All i keep thinking is perhaps if i did move out (everything done properly and legally) maybe it would work. Think im being naive and am in denial. Do you think it would be selfish for me not to let him have the house? Sorry to keep going on but never been in this situation before and dont really know whether im coming or going at the moment. Boss just told me off, saying dont know if theres something wrong but if there is then sort it out. :-(
By inca
Date 02.08.04 11:37 UTC
tell your boss to save any falling outs ..he may be more sympathic than you think ???
By marie
Date 02.08.04 10:42 UTC
you need to get legal advice,you are entitled to half of everthing,not just the house all the things in it too.if you have purchased any item together (ie) car you are entitled to half of its value.you are still classed as common law man and wife and have rights.the sooner you get the correct advice regarding the situation your in the better,it will help you to make the right moves for you along the way.
who is the owner of dres on paperwork? ie vets,kc etc.as i would have thought this makes them the legal owner of the dog.you still have feelings for him this is clear but don't let it cloud the facts of the situtation.it is hard but you need to do this for yourself,think of yourself as number 1.avoid him and go out if you have to but don't move out untill it is all sorted in a legal way.
you need to remember that their is people on here that will try and help you and you have some one to talk to when you need it.
By tohme
Date 02.08.04 10:52 UTC
There is no such thing as common law marriage in England and Wales and you have limited rights if the relationship breaks down. You do not have the same rights enjoyed by married couples. Common law marriage ceased to exist in 1753
You do not obtain rights by living together for a period of time.

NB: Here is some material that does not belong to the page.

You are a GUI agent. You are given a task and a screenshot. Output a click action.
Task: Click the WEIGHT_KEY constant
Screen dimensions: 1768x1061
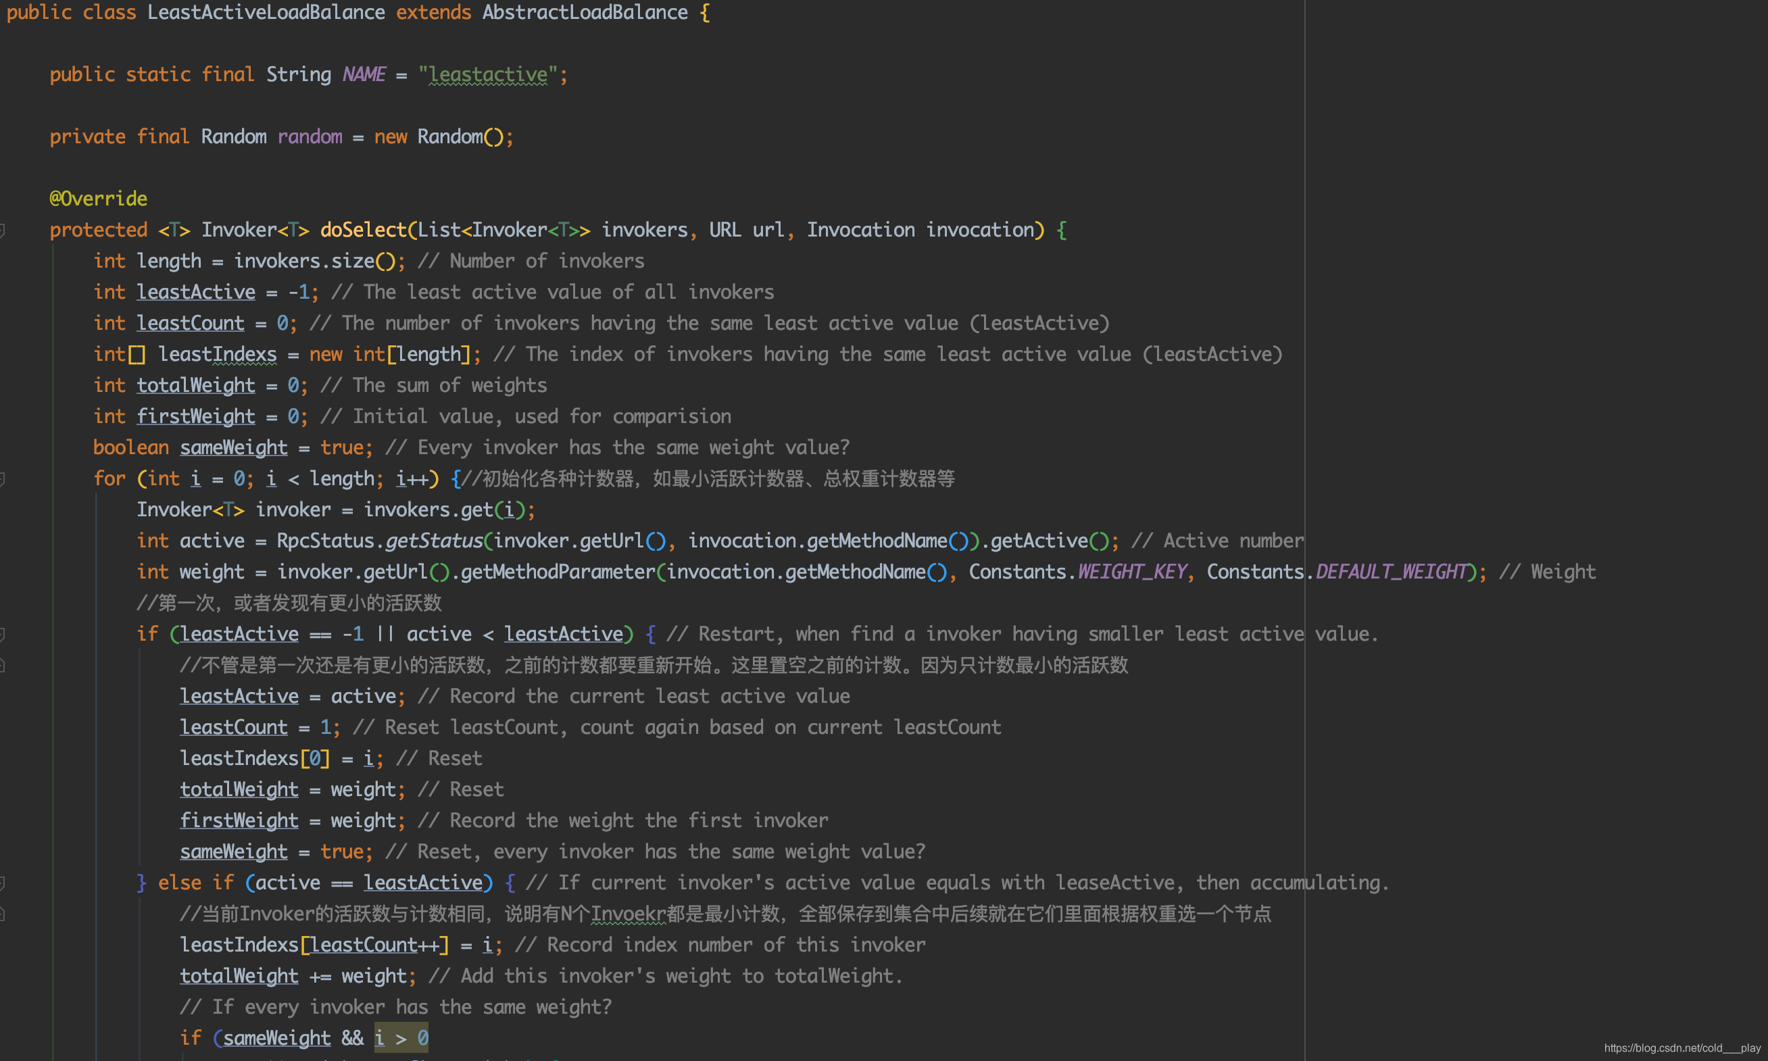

Unmarried parents have the same rights as their married ones to apply for child support. But, unlike spouses, unmarried partners have no rights to claim maintenance from each other when the relationship breaks up, and no automatic right to a share of any property in the other partner's name.
By marie
Date 02.08.04 11:31 UTC
Hi i'm maries husband and have found some usefully sites for you these will give you some idea of what you can do.
http://www.advicenow.org.uk/livingtogether
http://www.handbag.com/family/legaladvice/commonlaw/
Thanks for all your help guys, i feel better knowing you are all here to support me, its a great help. Will check out those sites. Have an appointment with solicitor tomorrow so will see where it goes from there. Have explained to boss now so he totally understands and has been really nice about it and said if i need any time off just say.
Sam x
By marie
Date 05.08.04 20:19 UTC
how did you go? hope you got a few things cleared up in your own mind.what and where you stand with the law.
things can only get better for you,take care and allow yourself to have a break for this if/when you can,maybe go out with a few work mates?